Backend Azurerm
Here’s an example with the azurerm backend.
config/terraform/backend.tf:
terraform {
backend "azurerm" {
resource_group_name = "<%= expansion(':APP-:ENV-:LOCATION') %>"
storage_account_name = "<%= expansion('ts:APP_HASH:SUBSCRIPTION_HASH:LOCATION_HASH:ENV') %>"
container_name = "terraform-state"
key = "<%= expansion(':PROJECT/:TYPE_DIR/:APP/:ROLE/:MOD_NAME/:ENV/:EXTRA/:LOCATION/terraform.tfstate') %>"
}
}Notice the variable notation. Terraspace expands it out, substituting the values. The starter backend.tf
accounts for LOCATION, ENV, etc. Here’s an expanded example:
terraform {
backend "azurerm" {
resource_group_name = "dev-eastus"
storage_account_name = "tswxyzeastusdev"
container_name = "terraform-state"
key = "eastus/dev/stacks/demo/terraform.tfstate"
}
}Note, the SUBSCRIPTION_HASH is a short 4-char consistent hash of the longer subscription id. This is useful because azure storage account names are not allowed special characters and are limited to 24 chars.
Resource Group Name Thoughts
The default resource_group_name name is env-focused. Azure Resource Groups often make more sense to be app-env scoped. For example:
app-env focused:
* app1-dev
* app1-prod
* app2-dev
* app2-prod
Azure Resource groups help know the exact resources that belong to an app-env. IE: VMs, DBs, Firewalls, etc. It becomes easy to identify and clean up resources.
There are some resources that are more env-focused. AKS clusters are a good example. It often makes sense to share a dev cluster and deploy your applications onto that cluster. Container density and less maintenance overhead are benefits.
The default resource_group_name is env-focused and nicely accounts for the use-case of shared resources like AKS clusters.
resource_group_name = "<%= expansion(':APP-:ENV-:LOCATION') %>"
It does not account for app-env focused resources, though. Since Terraspace does not know what app name, you need to provide the context.
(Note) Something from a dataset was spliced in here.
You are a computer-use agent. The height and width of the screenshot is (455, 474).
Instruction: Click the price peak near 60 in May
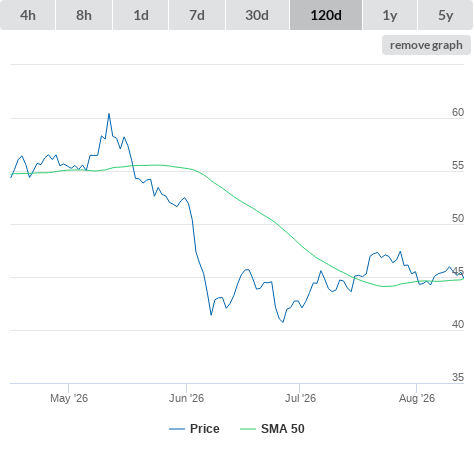click(x=109, y=114)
One approach is to configure resource_group_name more dynamically:
config/terraform/backend.tf:
<%
def resource_group_name
if ENV['APP']
expansion("#{ENV['APP']}-:ENV-:LOCATION")
else
expansion(":ENV-:LOCATION")
end
end
%>
terraform {
backend "azurerm" {
resource_group_name = "<%= resource_group_name %>"
storage_account_name = "<%= expansion('ts:APP_HASH:SUBSCRIPTION_HASH:LOCATION_HASH:ENV') %>"
container_name = "terraform-state"
key = "<%= expansion(':PROJECT/:TYPE_DIR/:APP/:ROLE/:MOD_NAME/:ENV/:EXTRA/:LOCATION/terraform.tfstate') %>"
}
}You can now provide APP and the resource group will account for it. Example:
APP=app1 terraspace up demo
If the infrastructure components for the app are really unique, then it may also make sense to have an entirely different terraspace project.